まあ、こんなんで笑ってくれるならいいか。
その写真を分けて、次はお昼で、その次は映画館……。
そして……。
「あっという間だったね!」「ね! もう夕方……楽しかったな」
夕日の中を奈子さん達は本当に楽しそうに歩く。
「……奈子さん達元気すぎだろ」
俺は奈子さん達のパワーに振り回されて少し疲れていたのかもしれない。
奈子さん達は少しだけ先で立ち止まると、俺に振り返った。
「ねえ、塁くん」「私に何か言いたいことがあるの?」
俺は立ち止まる。
(気づかれていたのか……)
それとも宇宙人の第六感か。
俺は二人のハイライトの消えた黒瞳にじっと射抜かれながら、デート中に考えて導き出した答えを口にする。

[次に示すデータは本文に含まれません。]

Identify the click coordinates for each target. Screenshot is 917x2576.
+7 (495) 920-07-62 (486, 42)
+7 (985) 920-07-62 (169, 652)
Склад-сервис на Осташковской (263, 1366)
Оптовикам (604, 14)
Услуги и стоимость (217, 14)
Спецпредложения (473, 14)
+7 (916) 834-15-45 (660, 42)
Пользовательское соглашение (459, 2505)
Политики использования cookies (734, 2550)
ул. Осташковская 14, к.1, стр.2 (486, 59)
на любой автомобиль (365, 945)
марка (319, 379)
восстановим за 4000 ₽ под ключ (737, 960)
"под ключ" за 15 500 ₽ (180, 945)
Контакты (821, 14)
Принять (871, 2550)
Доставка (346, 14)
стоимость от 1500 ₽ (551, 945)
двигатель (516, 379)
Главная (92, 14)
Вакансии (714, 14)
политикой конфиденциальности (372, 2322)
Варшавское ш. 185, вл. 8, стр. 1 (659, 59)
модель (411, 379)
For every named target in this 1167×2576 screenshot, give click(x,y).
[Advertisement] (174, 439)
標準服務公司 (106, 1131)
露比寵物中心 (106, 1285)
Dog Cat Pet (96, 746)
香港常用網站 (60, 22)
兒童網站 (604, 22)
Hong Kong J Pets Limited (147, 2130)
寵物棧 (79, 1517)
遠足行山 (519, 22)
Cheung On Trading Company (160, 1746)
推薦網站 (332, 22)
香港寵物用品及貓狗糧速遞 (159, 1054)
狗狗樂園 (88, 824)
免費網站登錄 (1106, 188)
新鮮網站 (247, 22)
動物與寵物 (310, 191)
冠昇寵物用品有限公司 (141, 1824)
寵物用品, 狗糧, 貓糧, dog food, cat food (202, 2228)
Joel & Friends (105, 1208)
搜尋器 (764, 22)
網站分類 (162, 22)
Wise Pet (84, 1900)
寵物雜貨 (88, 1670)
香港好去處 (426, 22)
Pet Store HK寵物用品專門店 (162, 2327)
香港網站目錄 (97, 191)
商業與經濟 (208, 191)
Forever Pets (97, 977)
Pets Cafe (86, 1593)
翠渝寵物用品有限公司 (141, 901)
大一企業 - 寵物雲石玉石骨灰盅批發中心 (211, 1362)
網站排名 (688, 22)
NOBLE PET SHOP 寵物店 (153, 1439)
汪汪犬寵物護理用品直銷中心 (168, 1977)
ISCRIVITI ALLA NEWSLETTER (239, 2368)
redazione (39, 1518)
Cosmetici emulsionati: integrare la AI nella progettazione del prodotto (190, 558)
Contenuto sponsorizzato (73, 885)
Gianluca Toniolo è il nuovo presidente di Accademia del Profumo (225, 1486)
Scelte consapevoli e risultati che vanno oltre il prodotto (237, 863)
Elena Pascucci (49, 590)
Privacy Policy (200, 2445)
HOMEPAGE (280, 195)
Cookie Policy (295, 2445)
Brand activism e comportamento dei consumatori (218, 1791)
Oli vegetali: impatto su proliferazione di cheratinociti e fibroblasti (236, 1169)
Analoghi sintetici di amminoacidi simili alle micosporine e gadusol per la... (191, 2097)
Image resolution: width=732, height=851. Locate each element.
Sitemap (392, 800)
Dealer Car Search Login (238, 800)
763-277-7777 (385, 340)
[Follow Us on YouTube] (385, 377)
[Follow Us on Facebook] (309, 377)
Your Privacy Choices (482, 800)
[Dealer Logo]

「奈子さん、多分俺は君にふさわしくないんだ。俺は君に釣り合わない。だから、別れよう」
それが答えだった。
今日のデートでよくわかった。
やっぱり俺じゃ奈子さん達の彼氏にふさわしくない。
対等な関係じゃない。
服選びもプリクラも映画もご飯も……俺は奈子さんに引っ張られて合わせているだけだった。
「どうして塁くん……」「私のこと嫌いになったの?」
悲し気にうつむく奈子さん達。
「それは違う! けど、俺は奈子さん達の願いをかなえることはできないから……笑え、なかったから……」
デート中何度も笑いかけようとした。
でも、できなかった。
昔友達の輪に入ろうとして、浮かべた笑顔を「きもい」「うざ」と切り捨てられたことを思い出してしまうから。
一人でいる方が気が楽なことを、思い出したから。
「無理に笑わなくてもいいんだよ?」「笑わなくても私達は塁くんが好き」
優しく微笑みかけてくる二人。
だけど俺は、頭を横に振る。
奈子さん達のほほを涙が伝っていく。
胸が締め付けられて苦しい。
それでも俺は言わなければならない。
「きっと俺じゃあなたを幸せには出来ない……ごめん」
頭を下げて俺はその場を後にした。
甘え続けるわけにはいかない。
ハッキリさせないといけない。
これで週明けから俺はまた目立たない陰キャに戻る。
伏木奈子さんは俺という呪縛から逃れ、新しい恋を始めることができるはずだ。